- **Selected passage**:
···
I actually adore how Wolf describes Tristan:

Hell, Wolf thought, he probably was the one in the case and Tristan was the one setting him free.

Staring up the length of Tristan’s long, slender body, Wolf was caught by the man’s hooded gaze.  The duality of Tristan’s soul lay bare on his face, a delicate, pure innocence striated with a weary, tattered wisdom Wolf wanted to patch together with kisses.

Wolf’s description captures Tristan’s character.  Tristan is comfortable with the role of caretaker for the manor and the ghosts, as taught by his uncle Mortimer.  Now, he hides from life and the living by taking care of the dead.  Wolf sees how this affected Tristan’s life and urges for some changes, but not how Tristan’s family might think.

Theme Summary:

I think this book is about balance.  Both men center on only one aspect of their lives, excluding all other things.  For Wolf, he focuses on his ghost hunting:

“Like we deal with everything we have so far,” Wolf replied softly.  “We go into every job with a clear mind and a need to search for the truth.  That can’t change.

While we can agree with Wolf’s statement, he ignores the heart, emphasizing solely on logic.  In the meantime, Tristan’s purpose is to carry on uncle Mortimer’s legacy.  This perspective has warped the current and his future.

“Plans are fluid, dear.”  Meegan whooshed by in another dancing sweep.  “Like the universe.  One must learn to bend to its flow.  It’s better for the soul and spirit.  Builds character.”

Both men must learn to move past this narrow focus on their lives and learn to live.
···
Pixel coordinate grounding data:
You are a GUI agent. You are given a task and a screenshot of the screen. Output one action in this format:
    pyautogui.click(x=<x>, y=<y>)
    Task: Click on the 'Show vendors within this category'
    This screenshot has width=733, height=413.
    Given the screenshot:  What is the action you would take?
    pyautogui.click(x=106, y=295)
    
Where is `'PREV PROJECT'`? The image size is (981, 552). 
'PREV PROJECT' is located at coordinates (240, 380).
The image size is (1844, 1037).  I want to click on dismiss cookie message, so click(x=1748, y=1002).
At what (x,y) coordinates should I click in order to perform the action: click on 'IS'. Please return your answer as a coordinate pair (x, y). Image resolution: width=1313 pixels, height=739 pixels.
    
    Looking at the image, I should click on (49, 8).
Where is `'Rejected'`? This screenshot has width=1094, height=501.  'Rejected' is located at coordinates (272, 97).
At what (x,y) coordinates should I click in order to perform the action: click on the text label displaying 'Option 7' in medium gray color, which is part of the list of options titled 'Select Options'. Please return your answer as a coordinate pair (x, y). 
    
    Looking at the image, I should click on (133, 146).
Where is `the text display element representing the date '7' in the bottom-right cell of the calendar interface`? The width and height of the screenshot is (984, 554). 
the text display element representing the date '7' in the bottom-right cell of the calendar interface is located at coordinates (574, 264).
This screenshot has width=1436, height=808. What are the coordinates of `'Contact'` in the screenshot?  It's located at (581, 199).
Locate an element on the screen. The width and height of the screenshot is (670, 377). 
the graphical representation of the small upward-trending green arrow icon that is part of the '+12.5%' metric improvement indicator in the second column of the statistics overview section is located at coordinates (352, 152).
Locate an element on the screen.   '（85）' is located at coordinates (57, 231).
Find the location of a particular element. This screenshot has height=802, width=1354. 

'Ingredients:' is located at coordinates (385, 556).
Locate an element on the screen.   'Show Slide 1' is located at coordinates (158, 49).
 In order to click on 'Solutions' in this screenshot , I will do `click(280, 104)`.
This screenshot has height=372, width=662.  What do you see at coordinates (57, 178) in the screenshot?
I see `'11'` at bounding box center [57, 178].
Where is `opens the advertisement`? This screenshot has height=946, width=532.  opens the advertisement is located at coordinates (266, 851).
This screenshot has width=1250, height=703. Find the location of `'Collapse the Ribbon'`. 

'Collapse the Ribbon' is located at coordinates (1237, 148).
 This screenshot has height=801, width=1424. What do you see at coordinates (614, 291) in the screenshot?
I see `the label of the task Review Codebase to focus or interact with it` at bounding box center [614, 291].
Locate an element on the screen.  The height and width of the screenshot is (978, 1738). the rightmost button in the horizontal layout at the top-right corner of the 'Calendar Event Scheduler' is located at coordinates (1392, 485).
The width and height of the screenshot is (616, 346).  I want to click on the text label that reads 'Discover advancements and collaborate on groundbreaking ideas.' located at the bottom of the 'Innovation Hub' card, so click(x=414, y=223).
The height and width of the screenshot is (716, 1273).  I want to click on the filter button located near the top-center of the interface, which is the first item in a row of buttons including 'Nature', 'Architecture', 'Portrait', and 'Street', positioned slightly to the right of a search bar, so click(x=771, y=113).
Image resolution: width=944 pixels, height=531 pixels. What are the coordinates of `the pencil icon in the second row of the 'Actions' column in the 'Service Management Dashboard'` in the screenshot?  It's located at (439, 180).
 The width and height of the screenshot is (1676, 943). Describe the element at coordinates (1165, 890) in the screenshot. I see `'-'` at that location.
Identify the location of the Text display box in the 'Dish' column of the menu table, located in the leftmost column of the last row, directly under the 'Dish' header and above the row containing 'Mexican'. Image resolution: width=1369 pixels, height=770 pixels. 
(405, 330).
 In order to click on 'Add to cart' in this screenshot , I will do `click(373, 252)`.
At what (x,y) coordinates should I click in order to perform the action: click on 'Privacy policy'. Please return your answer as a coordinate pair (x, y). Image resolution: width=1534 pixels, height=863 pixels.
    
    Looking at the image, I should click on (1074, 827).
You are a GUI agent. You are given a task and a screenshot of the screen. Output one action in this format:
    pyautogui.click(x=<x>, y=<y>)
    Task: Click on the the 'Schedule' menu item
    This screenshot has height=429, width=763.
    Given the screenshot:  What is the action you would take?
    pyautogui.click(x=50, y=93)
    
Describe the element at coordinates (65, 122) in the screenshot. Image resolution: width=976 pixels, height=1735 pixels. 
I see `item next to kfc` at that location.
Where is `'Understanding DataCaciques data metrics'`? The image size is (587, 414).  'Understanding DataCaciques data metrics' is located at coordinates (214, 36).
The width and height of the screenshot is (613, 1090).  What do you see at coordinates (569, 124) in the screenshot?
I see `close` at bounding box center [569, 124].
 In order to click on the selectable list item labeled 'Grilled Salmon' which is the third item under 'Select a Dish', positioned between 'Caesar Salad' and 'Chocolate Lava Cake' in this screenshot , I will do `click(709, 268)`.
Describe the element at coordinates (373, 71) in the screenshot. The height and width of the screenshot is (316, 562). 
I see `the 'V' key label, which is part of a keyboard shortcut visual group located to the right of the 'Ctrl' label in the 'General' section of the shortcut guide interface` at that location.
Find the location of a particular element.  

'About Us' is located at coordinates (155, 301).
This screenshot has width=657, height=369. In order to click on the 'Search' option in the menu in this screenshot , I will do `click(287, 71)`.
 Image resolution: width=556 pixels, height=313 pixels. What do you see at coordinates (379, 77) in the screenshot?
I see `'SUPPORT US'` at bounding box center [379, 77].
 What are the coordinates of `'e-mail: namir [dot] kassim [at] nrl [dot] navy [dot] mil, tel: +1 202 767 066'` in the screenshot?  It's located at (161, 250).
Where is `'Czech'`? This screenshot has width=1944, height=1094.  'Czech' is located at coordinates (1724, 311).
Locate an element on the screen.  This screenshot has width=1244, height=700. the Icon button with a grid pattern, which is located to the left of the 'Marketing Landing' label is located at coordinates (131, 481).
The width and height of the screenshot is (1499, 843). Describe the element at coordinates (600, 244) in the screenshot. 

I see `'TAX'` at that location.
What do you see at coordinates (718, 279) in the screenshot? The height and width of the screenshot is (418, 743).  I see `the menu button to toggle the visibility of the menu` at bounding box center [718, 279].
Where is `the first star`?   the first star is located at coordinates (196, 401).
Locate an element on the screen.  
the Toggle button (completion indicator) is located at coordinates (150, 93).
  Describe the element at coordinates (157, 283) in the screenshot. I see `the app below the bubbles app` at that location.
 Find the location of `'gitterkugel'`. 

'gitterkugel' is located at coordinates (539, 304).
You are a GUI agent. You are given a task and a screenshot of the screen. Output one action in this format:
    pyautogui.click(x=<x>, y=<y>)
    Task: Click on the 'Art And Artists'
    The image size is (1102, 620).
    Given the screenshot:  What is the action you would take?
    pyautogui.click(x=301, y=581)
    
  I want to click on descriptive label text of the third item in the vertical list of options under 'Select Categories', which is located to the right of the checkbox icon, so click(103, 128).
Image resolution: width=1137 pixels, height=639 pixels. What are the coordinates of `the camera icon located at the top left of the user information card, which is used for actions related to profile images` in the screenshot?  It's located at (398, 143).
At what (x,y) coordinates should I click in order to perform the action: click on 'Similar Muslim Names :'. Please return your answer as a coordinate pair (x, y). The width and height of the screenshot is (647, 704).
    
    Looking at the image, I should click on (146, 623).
···
- **What to do**:
a – Copy out the part of the book review that begins at the words "Hell, Wolf thought, he" and stops after "together with kisses.".
b – Answer these from the book review:
(i) Who taught Tristan the role of caretaker for the manor and the ghosts?
(ii) What does the reviewer think the book is about?
(iii) What does Meegan say plans are?
c – Write what comes next in the book review, picking up after its last sentence.
These rows have nothing to do with the book review.

- **Answer set**:
a –
Hell, Wolf thought, he probably was the one in the case and Tristan was the one setting him free.

Staring up the length of Tristan’s long, slender body, Wolf was caught by the man’s hooded gaze.  The duality of Tristan’s soul lay bare on his face, a delicate, pure innocence striated with a weary, tattered wisdom Wolf wanted to patch together with kisses.

b –
(i) His uncle Mortimer.
(ii) Balance.
(iii) Fluid.

c –
Strong Points:

As always, the strongest point of Ford’s writing are her descriptions.  Ford is an artist with words, painting a picture that is vivid enough for a movie.  There is a scene later on that is so macabre that it reminds me of something out of Stephen King’s The Shinning:

The already dead lay about the fringes of the grand hall, caught in the throes of either their previous demise or the one newly created by their murderer.  To the left of them a rotund man wobbled on his bloated stomach, his torso stripped of a shirt.  Something was trying to work its way out of his body, stretching the man’s mottled skin along his ribs and distorting the man’s already deformed body.  His face was slack, and his tongue lolled back and forth as his body rocked from its parasite’s efforts to break free.

“Shittiest version of a black cat clock I’ve ever seen,”  Wolf joked to ease the tension he saw building up in Tristan’s slender body.

In the past series, Ford’s focus was on suspense.  One of her hallmarks is an explosive beginning like a Bourne movie intro.  This book is no different, but while there is mystery and suspense, Ford captured the creepy horror aspect perfectly!  I actually kept interrupting my husband while he watched TV to read quotes from the book.  This hardly ever happens when I read any of my romance books.

The other aspect I love about her writing? The humor.

Glass cherries dangled from her lobes, a row of four in each ear, and they chimed when she moved her head.  While they matched the printed cherries on her button-up shirt, Wolf thought it looked like she’d lost a fight with a fruit salad.

What could be better?

In all honesty, there is very little that I would change about this book.  This section is where I determine if a book is a 4 star or 5.  In this case, it screams 5 stars.  In Ford’s other series, culture is a focus, especially Asian cultures, and while this gives the novels depth and uniqueness, it began to feel repetitive.  With this novel, however Ford takes that skill as educator and we learn a lot of ghost hunting!  I am actually interested in knowing if any of the technology descriptions are accurate in how modern ghost hunters operate.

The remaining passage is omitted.